Task to complete :: Rename "computer-use agent" to "screen assistant" everywhere in the entries below, changing nothing else.

Part of a data file
········
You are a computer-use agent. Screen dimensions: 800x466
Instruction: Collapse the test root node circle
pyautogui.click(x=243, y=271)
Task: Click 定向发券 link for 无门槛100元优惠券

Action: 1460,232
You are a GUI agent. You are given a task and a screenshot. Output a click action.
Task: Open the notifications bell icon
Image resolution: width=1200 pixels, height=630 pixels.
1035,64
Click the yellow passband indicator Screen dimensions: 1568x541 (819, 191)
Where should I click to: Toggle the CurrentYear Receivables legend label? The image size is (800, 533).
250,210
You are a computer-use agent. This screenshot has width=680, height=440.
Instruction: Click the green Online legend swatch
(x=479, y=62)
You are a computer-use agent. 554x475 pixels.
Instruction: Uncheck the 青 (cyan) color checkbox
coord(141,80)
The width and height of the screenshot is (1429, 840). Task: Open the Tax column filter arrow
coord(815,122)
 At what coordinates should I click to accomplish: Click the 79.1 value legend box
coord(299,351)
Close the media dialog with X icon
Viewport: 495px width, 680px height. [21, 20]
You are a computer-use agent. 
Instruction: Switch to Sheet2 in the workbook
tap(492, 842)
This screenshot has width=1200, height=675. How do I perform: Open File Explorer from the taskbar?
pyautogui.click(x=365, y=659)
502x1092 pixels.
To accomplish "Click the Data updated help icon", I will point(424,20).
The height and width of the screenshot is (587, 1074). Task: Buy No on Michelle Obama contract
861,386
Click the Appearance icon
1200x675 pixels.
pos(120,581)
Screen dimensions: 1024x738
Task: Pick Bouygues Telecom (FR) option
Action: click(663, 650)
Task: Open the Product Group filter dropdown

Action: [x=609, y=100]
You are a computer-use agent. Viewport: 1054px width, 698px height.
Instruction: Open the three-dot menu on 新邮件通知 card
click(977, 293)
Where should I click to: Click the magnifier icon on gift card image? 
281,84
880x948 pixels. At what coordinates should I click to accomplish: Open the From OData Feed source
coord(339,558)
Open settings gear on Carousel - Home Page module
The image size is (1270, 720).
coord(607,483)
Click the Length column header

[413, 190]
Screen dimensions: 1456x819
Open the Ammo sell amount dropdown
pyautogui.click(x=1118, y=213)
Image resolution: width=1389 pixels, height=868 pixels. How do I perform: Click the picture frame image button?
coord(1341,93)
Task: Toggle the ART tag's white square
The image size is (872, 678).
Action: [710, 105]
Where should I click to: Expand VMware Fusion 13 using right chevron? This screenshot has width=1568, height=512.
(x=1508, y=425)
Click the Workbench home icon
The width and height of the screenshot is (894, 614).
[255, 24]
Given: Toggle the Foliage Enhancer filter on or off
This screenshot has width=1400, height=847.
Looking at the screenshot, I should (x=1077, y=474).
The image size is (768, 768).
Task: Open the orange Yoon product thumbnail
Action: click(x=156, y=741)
········
Expected output ::
You are a screen assistant. Screen dimensions: 800x466
Instruction: Collapse the test root node circle
pyautogui.click(x=243, y=271)
Task: Click 定向发券 link for 无门槛100元优惠券

Action: 1460,232
You are a GUI agent. You are given a task and a screenshot. Output a click action.
Task: Open the notifications bell icon
Image resolution: width=1200 pixels, height=630 pixels.
1035,64
Click the yellow passband indicator Screen dimensions: 1568x541 (819, 191)
Where should I click to: Toggle the CurrentYear Receivables legend label? The image size is (800, 533).
250,210
You are a screen assistant. This screenshot has width=680, height=440.
Instruction: Click the green Online legend swatch
(x=479, y=62)
You are a screen assistant. 554x475 pixels.
Instruction: Uncheck the 青 (cyan) color checkbox
coord(141,80)
The width and height of the screenshot is (1429, 840). Task: Open the Tax column filter arrow
coord(815,122)
 At what coordinates should I click to accomplish: Click the 79.1 value legend box
coord(299,351)
Close the media dialog with X icon
Viewport: 495px width, 680px height. [21, 20]
You are a screen assistant. 
Instruction: Switch to Sheet2 in the workbook
tap(492, 842)
This screenshot has width=1200, height=675. How do I perform: Open File Explorer from the taskbar?
pyautogui.click(x=365, y=659)
502x1092 pixels.
To accomplish "Click the Data updated help icon", I will point(424,20).
The height and width of the screenshot is (587, 1074). Task: Buy No on Michelle Obama contract
861,386
Click the Appearance icon
1200x675 pixels.
pos(120,581)
Screen dimensions: 1024x738
Task: Pick Bouygues Telecom (FR) option
Action: click(663, 650)
Task: Open the Product Group filter dropdown

Action: [x=609, y=100]
You are a screen assistant. Viewport: 1054px width, 698px height.
Instruction: Open the three-dot menu on 新邮件通知 card
click(977, 293)
Where should I click to: Click the magnifier icon on gift card image? 
281,84
880x948 pixels. At what coordinates should I click to accomplish: Open the From OData Feed source
coord(339,558)
Open settings gear on Carousel - Home Page module
The image size is (1270, 720).
coord(607,483)
Click the Length column header

[413, 190]
Screen dimensions: 1456x819
Open the Ammo sell amount dropdown
pyautogui.click(x=1118, y=213)
Image resolution: width=1389 pixels, height=868 pixels. How do I perform: Click the picture frame image button?
coord(1341,93)
Task: Toggle the ART tag's white square
The image size is (872, 678).
Action: [710, 105]
Where should I click to: Expand VMware Fusion 13 using right chevron? This screenshot has width=1568, height=512.
(x=1508, y=425)
Click the Workbench home icon
The width and height of the screenshot is (894, 614).
[255, 24]
Given: Toggle the Foliage Enhancer filter on or off
This screenshot has width=1400, height=847.
Looking at the screenshot, I should (x=1077, y=474).
The image size is (768, 768).
Task: Open the orange Yoon product thumbnail
Action: click(x=156, y=741)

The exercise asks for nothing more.